=== TASK DETAILS ===
Extract every entry word for word.

=== EXERCISE MATERIAL ===
== Segment start ==
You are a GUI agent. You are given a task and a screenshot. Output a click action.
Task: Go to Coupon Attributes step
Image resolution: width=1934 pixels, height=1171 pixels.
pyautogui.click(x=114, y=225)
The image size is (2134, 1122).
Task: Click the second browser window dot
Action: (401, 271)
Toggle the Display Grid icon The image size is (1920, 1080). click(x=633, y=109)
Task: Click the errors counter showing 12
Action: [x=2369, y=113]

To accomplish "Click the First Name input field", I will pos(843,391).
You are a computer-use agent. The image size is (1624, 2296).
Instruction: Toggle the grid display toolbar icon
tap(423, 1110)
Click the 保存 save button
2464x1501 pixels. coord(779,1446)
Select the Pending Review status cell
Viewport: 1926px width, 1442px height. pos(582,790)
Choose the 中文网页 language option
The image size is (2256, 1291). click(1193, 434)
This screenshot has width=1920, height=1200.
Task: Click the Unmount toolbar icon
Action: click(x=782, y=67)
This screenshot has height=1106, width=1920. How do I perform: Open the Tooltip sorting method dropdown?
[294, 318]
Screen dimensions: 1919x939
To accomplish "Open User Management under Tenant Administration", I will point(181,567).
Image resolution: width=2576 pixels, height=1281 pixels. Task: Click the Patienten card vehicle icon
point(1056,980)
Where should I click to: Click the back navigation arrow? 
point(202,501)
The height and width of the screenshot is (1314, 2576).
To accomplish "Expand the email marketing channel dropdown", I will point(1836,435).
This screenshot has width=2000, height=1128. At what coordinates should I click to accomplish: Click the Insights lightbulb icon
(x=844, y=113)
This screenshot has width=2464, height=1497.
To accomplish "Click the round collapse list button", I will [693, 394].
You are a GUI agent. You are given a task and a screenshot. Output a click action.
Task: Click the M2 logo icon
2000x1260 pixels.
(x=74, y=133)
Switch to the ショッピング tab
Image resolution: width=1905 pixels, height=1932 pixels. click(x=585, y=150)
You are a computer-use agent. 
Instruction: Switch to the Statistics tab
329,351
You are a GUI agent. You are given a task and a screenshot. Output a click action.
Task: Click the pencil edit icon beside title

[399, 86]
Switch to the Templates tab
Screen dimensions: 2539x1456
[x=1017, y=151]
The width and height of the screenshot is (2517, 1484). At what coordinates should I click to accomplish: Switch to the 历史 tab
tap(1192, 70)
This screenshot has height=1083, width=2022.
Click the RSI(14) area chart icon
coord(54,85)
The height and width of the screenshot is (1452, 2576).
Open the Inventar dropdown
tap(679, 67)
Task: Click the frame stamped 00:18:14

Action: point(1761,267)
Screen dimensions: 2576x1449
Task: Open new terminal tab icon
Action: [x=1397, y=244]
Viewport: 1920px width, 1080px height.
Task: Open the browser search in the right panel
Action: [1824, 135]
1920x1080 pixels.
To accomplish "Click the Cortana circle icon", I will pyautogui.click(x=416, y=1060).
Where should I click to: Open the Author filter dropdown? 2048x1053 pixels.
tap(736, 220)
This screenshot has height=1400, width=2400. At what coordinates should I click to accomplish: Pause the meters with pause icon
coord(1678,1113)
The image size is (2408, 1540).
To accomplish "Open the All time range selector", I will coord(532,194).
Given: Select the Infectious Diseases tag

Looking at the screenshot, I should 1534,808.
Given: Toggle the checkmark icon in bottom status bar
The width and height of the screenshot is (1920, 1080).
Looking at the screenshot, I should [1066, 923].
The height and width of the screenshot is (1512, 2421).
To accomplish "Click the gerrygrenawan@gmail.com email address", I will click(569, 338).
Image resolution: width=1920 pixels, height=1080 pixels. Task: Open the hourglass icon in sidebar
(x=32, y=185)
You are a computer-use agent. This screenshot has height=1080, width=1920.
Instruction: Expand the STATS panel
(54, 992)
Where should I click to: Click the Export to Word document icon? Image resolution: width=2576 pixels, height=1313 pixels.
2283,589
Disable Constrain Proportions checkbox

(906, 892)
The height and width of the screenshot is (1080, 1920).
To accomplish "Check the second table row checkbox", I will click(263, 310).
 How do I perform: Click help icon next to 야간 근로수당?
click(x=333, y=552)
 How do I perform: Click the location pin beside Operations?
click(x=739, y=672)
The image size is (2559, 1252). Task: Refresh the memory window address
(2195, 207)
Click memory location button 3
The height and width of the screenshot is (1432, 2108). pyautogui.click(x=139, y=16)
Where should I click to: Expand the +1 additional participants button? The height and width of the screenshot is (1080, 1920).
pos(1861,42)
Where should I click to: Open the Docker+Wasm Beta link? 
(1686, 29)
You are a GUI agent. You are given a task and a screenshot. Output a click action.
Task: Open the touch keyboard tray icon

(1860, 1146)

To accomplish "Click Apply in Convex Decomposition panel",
== Segment end ==
=== SOLUTION TO THIS PROBLEM ===
You are a GUI agent. You are given a task and a screenshot. Output a click action.
Task: Go to Coupon Attributes step
Image resolution: width=1934 pixels, height=1171 pixels.
pyautogui.click(x=114, y=225)
The image size is (2134, 1122).
Task: Click the second browser window dot
Action: (401, 271)
Toggle the Display Grid icon The image size is (1920, 1080). click(x=633, y=109)
Task: Click the errors counter showing 12
Action: [x=2369, y=113]

To accomplish "Click the First Name input field", I will pos(843,391).
You are a computer-use agent. The image size is (1624, 2296).
Instruction: Toggle the grid display toolbar icon
tap(423, 1110)
Click the 保存 save button
2464x1501 pixels. coord(779,1446)
Select the Pending Review status cell
Viewport: 1926px width, 1442px height. pos(582,790)
Choose the 中文网页 language option
The image size is (2256, 1291). click(1193, 434)
This screenshot has width=1920, height=1200.
Task: Click the Unmount toolbar icon
Action: click(x=782, y=67)
This screenshot has height=1106, width=1920. How do I perform: Open the Tooltip sorting method dropdown?
[294, 318]
Screen dimensions: 1919x939
To accomplish "Open User Management under Tenant Administration", I will point(181,567).
Image resolution: width=2576 pixels, height=1281 pixels. Task: Click the Patienten card vehicle icon
point(1056,980)
Where should I click to: Click the back navigation arrow? 
point(202,501)
The height and width of the screenshot is (1314, 2576).
To accomplish "Expand the email marketing channel dropdown", I will point(1836,435).
This screenshot has width=2000, height=1128. At what coordinates should I click to accomplish: Click the Insights lightbulb icon
(x=844, y=113)
This screenshot has width=2464, height=1497.
To accomplish "Click the round collapse list button", I will [693, 394].
You are a GUI agent. You are given a task and a screenshot. Output a click action.
Task: Click the M2 logo icon
2000x1260 pixels.
(x=74, y=133)
Switch to the ショッピング tab
Image resolution: width=1905 pixels, height=1932 pixels. click(x=585, y=150)
You are a computer-use agent. 
Instruction: Switch to the Statistics tab
329,351
You are a GUI agent. You are given a task and a screenshot. Output a click action.
Task: Click the pencil edit icon beside title

[399, 86]
Switch to the Templates tab
Screen dimensions: 2539x1456
[x=1017, y=151]
The width and height of the screenshot is (2517, 1484). At what coordinates should I click to accomplish: Switch to the 历史 tab
tap(1192, 70)
This screenshot has height=1083, width=2022.
Click the RSI(14) area chart icon
coord(54,85)
The height and width of the screenshot is (1452, 2576).
Open the Inventar dropdown
tap(679, 67)
Task: Click the frame stamped 00:18:14

Action: point(1761,267)
Screen dimensions: 2576x1449
Task: Open new terminal tab icon
Action: [x=1397, y=244]
Viewport: 1920px width, 1080px height.
Task: Open the browser search in the right panel
Action: [1824, 135]
1920x1080 pixels.
To accomplish "Click the Cortana circle icon", I will pyautogui.click(x=416, y=1060).
Where should I click to: Open the Author filter dropdown? 2048x1053 pixels.
tap(736, 220)
This screenshot has height=1400, width=2400. At what coordinates should I click to accomplish: Pause the meters with pause icon
coord(1678,1113)
The image size is (2408, 1540).
To accomplish "Open the All time range selector", I will coord(532,194).
Given: Select the Infectious Diseases tag

Looking at the screenshot, I should 1534,808.
Given: Toggle the checkmark icon in bottom status bar
The width and height of the screenshot is (1920, 1080).
Looking at the screenshot, I should [1066, 923].
The height and width of the screenshot is (1512, 2421).
To accomplish "Click the gerrygrenawan@gmail.com email address", I will click(569, 338).
Image resolution: width=1920 pixels, height=1080 pixels. Task: Open the hourglass icon in sidebar
(x=32, y=185)
You are a computer-use agent. This screenshot has height=1080, width=1920.
Instruction: Expand the STATS panel
(54, 992)
Where should I click to: Click the Export to Word document icon? Image resolution: width=2576 pixels, height=1313 pixels.
2283,589
Disable Constrain Proportions checkbox

(906, 892)
The height and width of the screenshot is (1080, 1920).
To accomplish "Check the second table row checkbox", I will click(263, 310).
 How do I perform: Click help icon next to 야간 근로수당?
click(x=333, y=552)
 How do I perform: Click the location pin beside Operations?
click(x=739, y=672)
The image size is (2559, 1252). Task: Refresh the memory window address
(2195, 207)
Click memory location button 3
The height and width of the screenshot is (1432, 2108). pyautogui.click(x=139, y=16)
Where should I click to: Expand the +1 additional participants button? The height and width of the screenshot is (1080, 1920).
pos(1861,42)
Where should I click to: Open the Docker+Wasm Beta link? 
(1686, 29)
You are a GUI agent. You are given a task and a screenshot. Output a click action.
Task: Open the touch keyboard tray icon

(1860, 1146)

To accomplish "Click Apply in Convex Decomposition panel",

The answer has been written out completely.